The Staggs decision upon which the majority relies, State v. Staggs, 27 Kan. App. 2d 865, 9 P.3d 601, rev. denied ____ Kan. ____ (2000), is readily distinguishable on the facts and on the law.
Staggs dealt with one act only: a fight, which happened to include both a punch and a kick. As now Chief Judge Rulon observed for the unanimous panel in that opinion, the punch and the kick within seconds of each other in the same fight between the same individuals could not have been charged separately without being vulnerable to an attack for multiplicity. Staggs, 27 Kan. App. 2d at 867. In other words, the punch and the kick were not multiple acts at all.
In contrast, here we have a situation where at least two physical acts are far more factually separate and far less uniformly described. Depending on which victim's testimony is believed, there were either two touchings per girl in two different places separated by at least several minutes or one touching per girl, one in one place at one time and one in another place at least several minutes later. As Judge Elliott pointed out in Crutcher, 27 Kan. App. 2d at 676, until the legislature sees fit to convert sex crimes perpetrated on children into continuing course of conduct crimes, each touching could have supported a separate count. Compare State v. Long, 26 Kan. App. 2d 644, 650, 993 P. 2d 1237 (1999), rev. denied 268 Kan. 852 (2000) (multiple penetrations in various rooms over course of 1 to 2 hours can be charged as separate rapes; no multiplicity).
This case, again depending on which girl's version is believed, could have been charged in two counts or four counts. With no further guidance than they were given here, the members of the jury were free to cobble together their ultimate result from varying versions of the evidence. Confusion and lack of unanimity were genuine and practical hazards, not merely remote or purely academic risks.
Barber and its progeny have it right: In order to convict when there is evidence of two or more incidents that could form the basis of a conviction, either the State must tell the jury which incident it is relying upon or the jury must receive a unanimity instruction. See Barber, 26 Kan. App. 2d at 331; P.I.K Crim. 3d 68.09-B ("In order for the defendant to be found guilty of [crime], you must unanimously agree upon the same underlaying act."); P.I.K Crim. 3d 68.09-B at Notes on Use ("This instruction is for use when distinct incidents separated by time or space are alleged by the State in a single count of the charging document. In other words, under circumstances where the State could have proceeded under multiple counts but chose not to do so.")
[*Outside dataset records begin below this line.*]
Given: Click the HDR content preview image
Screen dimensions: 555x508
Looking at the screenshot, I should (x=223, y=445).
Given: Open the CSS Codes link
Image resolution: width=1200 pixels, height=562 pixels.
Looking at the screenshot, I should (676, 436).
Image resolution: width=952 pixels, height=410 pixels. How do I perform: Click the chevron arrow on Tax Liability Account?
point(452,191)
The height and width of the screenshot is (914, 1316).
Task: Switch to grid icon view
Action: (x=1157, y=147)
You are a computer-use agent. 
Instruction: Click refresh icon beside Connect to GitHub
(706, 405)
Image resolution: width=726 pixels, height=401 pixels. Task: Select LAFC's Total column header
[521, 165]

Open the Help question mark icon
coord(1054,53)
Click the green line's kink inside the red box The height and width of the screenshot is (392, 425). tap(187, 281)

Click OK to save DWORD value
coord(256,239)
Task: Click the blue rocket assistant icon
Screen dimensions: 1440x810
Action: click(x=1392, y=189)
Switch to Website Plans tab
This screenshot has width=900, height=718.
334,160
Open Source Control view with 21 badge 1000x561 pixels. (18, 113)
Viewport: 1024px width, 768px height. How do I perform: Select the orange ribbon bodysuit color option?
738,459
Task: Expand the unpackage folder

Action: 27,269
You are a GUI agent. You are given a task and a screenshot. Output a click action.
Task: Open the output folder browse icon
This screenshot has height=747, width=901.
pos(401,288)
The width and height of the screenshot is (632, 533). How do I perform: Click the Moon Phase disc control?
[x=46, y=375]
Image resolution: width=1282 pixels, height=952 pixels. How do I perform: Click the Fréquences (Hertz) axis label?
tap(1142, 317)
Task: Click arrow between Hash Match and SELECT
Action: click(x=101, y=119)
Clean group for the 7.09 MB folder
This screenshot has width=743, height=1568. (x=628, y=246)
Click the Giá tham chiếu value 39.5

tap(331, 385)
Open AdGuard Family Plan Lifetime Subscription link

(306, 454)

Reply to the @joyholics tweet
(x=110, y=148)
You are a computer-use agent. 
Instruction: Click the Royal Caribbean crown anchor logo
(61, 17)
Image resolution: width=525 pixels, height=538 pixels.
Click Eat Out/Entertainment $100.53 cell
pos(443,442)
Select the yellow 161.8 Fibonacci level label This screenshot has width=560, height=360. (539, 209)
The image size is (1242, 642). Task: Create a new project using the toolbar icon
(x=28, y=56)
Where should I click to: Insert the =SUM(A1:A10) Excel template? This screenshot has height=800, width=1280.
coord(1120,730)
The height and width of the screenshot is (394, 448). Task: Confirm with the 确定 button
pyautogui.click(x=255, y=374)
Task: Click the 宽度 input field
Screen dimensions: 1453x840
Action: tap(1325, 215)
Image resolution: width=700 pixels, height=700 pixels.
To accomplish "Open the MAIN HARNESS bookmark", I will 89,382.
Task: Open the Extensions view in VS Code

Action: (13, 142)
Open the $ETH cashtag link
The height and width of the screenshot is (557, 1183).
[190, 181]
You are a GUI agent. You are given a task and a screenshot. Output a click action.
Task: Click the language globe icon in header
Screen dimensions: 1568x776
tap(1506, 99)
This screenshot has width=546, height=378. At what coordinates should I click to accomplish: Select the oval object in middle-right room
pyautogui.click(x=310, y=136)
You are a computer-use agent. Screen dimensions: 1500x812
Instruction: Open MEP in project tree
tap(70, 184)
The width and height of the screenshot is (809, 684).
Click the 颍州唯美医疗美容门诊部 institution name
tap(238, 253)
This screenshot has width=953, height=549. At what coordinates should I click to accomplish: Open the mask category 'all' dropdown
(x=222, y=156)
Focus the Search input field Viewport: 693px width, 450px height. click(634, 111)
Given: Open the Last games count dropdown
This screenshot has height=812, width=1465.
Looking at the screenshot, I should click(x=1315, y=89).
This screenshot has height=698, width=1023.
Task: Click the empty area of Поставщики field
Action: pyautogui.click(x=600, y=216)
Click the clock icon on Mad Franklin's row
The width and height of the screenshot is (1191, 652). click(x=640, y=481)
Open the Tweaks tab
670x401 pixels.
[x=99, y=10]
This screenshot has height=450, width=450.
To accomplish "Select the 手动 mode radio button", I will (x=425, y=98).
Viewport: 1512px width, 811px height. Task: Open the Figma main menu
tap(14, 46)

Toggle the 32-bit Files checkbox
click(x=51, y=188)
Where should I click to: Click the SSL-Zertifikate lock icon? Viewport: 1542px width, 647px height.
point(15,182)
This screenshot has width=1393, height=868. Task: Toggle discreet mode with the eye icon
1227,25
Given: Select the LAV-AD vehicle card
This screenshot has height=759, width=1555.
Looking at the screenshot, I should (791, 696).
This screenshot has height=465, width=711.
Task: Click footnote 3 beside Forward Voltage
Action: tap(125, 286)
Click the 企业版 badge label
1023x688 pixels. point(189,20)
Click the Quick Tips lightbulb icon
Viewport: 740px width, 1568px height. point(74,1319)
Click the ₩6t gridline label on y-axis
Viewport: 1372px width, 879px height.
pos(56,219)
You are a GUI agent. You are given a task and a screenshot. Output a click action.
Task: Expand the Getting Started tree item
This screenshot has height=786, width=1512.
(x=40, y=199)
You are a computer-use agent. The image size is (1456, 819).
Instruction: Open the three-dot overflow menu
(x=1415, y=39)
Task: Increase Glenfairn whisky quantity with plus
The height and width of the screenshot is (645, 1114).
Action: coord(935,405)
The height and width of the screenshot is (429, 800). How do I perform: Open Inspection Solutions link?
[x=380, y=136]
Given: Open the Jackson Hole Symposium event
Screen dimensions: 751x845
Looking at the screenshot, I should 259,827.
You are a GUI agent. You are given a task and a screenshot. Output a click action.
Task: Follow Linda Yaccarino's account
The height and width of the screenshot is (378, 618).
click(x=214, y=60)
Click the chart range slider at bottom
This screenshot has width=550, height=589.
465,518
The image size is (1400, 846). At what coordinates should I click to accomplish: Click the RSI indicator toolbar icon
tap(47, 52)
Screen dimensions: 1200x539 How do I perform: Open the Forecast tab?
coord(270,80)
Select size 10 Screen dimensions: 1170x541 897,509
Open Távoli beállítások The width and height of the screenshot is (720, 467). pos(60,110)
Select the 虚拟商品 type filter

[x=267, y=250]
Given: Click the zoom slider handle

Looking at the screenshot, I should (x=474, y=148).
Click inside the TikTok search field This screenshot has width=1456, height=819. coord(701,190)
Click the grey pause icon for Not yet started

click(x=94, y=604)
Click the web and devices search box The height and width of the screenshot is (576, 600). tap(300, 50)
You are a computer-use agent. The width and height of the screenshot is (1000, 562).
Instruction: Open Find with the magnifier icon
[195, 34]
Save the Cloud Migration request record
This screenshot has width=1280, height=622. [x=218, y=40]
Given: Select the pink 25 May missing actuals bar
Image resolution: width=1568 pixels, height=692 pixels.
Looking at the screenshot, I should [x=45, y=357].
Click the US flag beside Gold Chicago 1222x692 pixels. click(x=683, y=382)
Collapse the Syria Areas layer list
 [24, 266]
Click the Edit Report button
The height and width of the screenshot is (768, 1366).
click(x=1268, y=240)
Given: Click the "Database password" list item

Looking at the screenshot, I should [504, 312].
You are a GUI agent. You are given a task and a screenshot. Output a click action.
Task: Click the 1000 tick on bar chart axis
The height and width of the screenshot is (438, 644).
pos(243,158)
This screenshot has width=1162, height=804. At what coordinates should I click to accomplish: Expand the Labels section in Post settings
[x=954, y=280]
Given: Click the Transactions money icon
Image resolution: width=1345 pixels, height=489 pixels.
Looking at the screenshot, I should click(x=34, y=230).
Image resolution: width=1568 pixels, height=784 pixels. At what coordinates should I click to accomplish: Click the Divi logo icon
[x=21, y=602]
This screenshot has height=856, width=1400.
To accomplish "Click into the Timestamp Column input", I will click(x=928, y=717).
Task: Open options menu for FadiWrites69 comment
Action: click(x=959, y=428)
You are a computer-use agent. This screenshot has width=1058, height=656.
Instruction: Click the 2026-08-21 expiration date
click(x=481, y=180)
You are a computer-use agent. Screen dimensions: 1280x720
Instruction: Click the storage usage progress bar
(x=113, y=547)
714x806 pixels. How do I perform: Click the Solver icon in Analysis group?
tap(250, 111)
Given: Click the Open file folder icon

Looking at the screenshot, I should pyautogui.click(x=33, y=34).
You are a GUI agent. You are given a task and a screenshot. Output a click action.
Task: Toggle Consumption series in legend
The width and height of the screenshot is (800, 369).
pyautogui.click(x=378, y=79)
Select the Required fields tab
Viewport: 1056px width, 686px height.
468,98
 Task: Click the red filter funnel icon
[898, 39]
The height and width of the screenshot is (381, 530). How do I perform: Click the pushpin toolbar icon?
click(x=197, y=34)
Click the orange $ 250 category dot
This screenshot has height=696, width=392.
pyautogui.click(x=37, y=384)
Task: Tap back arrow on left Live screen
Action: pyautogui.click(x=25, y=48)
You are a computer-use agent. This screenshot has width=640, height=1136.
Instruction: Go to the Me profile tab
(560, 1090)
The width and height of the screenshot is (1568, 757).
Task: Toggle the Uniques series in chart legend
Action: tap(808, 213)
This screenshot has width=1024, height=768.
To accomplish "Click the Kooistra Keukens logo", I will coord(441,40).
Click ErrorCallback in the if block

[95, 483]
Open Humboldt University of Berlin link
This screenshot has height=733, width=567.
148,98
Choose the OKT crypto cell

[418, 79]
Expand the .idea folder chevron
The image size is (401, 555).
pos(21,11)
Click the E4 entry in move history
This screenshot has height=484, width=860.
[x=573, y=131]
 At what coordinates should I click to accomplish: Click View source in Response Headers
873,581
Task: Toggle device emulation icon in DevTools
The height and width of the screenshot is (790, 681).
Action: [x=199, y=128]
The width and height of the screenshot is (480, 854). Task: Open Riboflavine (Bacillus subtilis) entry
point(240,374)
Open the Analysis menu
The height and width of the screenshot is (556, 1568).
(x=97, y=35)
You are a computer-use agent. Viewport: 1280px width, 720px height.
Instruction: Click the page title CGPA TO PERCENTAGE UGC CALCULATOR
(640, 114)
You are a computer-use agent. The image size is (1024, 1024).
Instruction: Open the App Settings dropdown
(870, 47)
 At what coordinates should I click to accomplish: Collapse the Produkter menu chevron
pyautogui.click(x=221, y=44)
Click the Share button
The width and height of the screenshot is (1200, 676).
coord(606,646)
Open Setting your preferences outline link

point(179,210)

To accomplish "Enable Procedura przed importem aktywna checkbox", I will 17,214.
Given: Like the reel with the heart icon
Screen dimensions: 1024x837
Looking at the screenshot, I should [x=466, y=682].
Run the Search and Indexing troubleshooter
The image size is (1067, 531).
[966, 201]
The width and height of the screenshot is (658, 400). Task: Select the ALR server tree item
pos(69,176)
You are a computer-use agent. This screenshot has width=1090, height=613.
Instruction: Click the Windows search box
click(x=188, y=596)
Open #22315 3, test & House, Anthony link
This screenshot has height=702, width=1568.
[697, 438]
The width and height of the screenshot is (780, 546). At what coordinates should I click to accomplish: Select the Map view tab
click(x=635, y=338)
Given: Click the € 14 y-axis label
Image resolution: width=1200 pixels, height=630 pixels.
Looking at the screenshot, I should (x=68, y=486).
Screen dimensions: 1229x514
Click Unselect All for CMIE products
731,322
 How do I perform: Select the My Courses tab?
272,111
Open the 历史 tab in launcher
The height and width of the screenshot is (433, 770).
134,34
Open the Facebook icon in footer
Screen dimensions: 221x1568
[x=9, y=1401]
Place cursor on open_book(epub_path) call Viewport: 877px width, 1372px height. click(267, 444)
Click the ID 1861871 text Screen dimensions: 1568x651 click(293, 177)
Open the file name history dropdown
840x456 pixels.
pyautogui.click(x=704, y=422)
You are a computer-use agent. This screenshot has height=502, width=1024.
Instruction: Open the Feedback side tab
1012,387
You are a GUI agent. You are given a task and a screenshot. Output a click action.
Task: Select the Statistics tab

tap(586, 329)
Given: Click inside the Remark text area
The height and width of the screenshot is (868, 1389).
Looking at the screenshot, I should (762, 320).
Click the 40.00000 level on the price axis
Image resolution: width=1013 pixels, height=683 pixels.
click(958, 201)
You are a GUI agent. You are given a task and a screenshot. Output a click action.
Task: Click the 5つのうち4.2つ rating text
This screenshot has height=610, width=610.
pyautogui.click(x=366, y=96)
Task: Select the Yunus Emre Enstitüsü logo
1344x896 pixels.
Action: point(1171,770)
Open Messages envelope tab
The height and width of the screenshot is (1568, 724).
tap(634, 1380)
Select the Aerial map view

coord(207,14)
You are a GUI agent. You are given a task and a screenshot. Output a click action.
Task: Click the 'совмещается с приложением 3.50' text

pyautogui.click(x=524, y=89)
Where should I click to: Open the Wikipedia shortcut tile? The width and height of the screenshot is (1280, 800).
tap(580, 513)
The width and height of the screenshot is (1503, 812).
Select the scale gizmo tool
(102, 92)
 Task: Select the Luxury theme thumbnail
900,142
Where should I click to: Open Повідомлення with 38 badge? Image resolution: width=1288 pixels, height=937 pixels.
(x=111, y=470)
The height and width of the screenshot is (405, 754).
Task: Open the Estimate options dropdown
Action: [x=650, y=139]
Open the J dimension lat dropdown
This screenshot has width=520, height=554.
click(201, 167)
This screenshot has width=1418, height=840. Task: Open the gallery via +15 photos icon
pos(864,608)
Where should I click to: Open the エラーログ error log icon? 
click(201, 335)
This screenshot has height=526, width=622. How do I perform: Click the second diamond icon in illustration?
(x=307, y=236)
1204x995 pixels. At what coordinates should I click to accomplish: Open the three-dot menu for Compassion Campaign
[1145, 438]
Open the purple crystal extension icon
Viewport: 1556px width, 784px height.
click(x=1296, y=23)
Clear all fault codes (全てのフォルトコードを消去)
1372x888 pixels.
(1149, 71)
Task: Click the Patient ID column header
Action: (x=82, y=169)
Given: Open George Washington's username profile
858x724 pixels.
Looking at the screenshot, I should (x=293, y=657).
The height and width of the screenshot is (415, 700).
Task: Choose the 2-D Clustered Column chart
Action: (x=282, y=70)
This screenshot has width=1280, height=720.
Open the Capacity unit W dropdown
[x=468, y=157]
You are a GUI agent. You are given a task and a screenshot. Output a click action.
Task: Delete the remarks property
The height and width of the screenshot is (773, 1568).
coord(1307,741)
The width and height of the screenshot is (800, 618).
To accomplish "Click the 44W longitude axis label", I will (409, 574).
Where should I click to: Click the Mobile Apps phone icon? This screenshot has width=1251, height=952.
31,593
Because this is a multiple acts case in which there was neither an election or its functional equivalent, see State v. Fulton, ____ Kan. App. 2d ____, ____, ____ P.3d ____ (No. 84,044 filed April 13, 2001), nor a unanimity instruction, I would reverse Banks' conviction. As we said in Barber, it is impossible for us to conduct an objective analysis as to which act the jury relied upon to convict or for us to be confident the verdict was unanimous. 26 Kan. App. 2d at 331. In such a situation, a defendant's failure to request a unanimity instruction is irrelevant. There is structural error. For this reason, I dissent.